La constante reconstrucción de Haití

El año pasado, los días 3 y 4 de Octubre Haití volvió a ser portada, el huracán Matthew de categoría 4 había impactado en la zona sur y suroeste del país dejando a su paso 2.1 millón de afectados.

El huracán Matthew (según la Oficina de Naciones Unidas para la Coordinación de Asuntos Humanitarios OCHA, el segundo desastre natural más devastador en la isla tras el terremoto de 2010), que llegaba fuera de la temporada de huracanes habitual (de julio a septiembre). Se lanzaron las alarmas previas al impacto, este a pesar de las previsiones se desplazó su recorrido hacia el suroeste de la isla, la región de la Grand Anse.

Tras el impacto todos los actores humanitarios presentes en el país se pusieron en marcha, muchos desplazando o creando base de operaciones a la región de la Grand Anse a su capital, Jeremie. Al llegar allí

Jeremie o también llamada “la ciudad de los poetas”, es  una ciudad costera entre verdes montañas y unos aires coloniales que dejan entrever una historia de esplendor y comercio. La región era la única región exportadora de cultivos como el ñame o las bananas, gracias a la buena producción en esta región que llenaba de estos productos los mercados de Puerto Príncipe.

El proyecto que Alianza por la Solidaridad se encuentra realizando en la región de la Grand Anse es de Rehabilitación de los Medios de Vida tras los efectos del huracán, en una localidad de gran extensión entre costa y zonas montañosas, llamada Abricots. La ruta para llegar a Abricots es complicada con caminos empedrados, que se complican con las lluvias y crecidas del río que cortan la carretera. Esta región era ya vulnerable ante un desastre natural ya que un simple fenómeno meteorológico como la lluvia puede dejar esta localidad aislada durante semanas. Es importante por ello trabajar en proyectos de rehabilitación como este en el que se trabaja la recuperación de las cosechas además del arreglo de las rutas de acceso mediante los programas de Cash for Work (dinero por trabajo). Además es clave, a pesar de las complicaciones logísticas trabajar en localidades aisladas a las que no van todos los actores humanitarios.

Esta región la he visitado en dos ocasiones para dar seguimiento a las actividades de un proyecto de rehabilitación tras el impacto del huracán. Mi primera impresión fue la sorpresa por la rapidez con la que la gente de la región ya había terminado “sus pequeñas tareas de reconstrucción” no habían pasado ni 6 meses y la ciudad estaba ya casi reconstruida. Los edificios se veían viejos y sus estructuras no parecen muy seguras pero en cambio ya todos los techos estaban cerrados a base de chapa. Todos los huecos en los edificios se encuentran ya cubiertos haciendo ver como si “no hubiese pasado nada”. En cambio si miras hacia el otro lado, aún puedes por los rastros que quedan la destrucción en ciertas zonas. Hay muchos escombros aún sin recoger, por medio de la ciudad, se ve en su playa y en los árboles pelados que han quedado por las montañas casi peladas.
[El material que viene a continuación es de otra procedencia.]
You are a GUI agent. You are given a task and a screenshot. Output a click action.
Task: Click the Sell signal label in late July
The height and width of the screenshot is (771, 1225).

Esta impresión me ha hecho pensar en la resiliencia: “Capacidad de adaptación de un ser vivo frente a un agente perturbador o un estado o situación adversos”. Este es un concepto utilizado continuamente en la jerga humanitaria, se utiliza en todo y para todo, en cambio es difícil encontrar ejemplos e incluso a veces separar este concepto del mero mecanismo de supervivencia. En cambio es un concepto que creo que explica eso que he palpado por las calles de Jeremie, no he visto sentimientos de abatimiento en las caras de la gente por la calle, he visto fuerza y dureza. Ponerse en el lugar de estas personas, constantemente expuestas a desastres naturales, es complicado imaginar cómo se sigue adelante una y otra vez.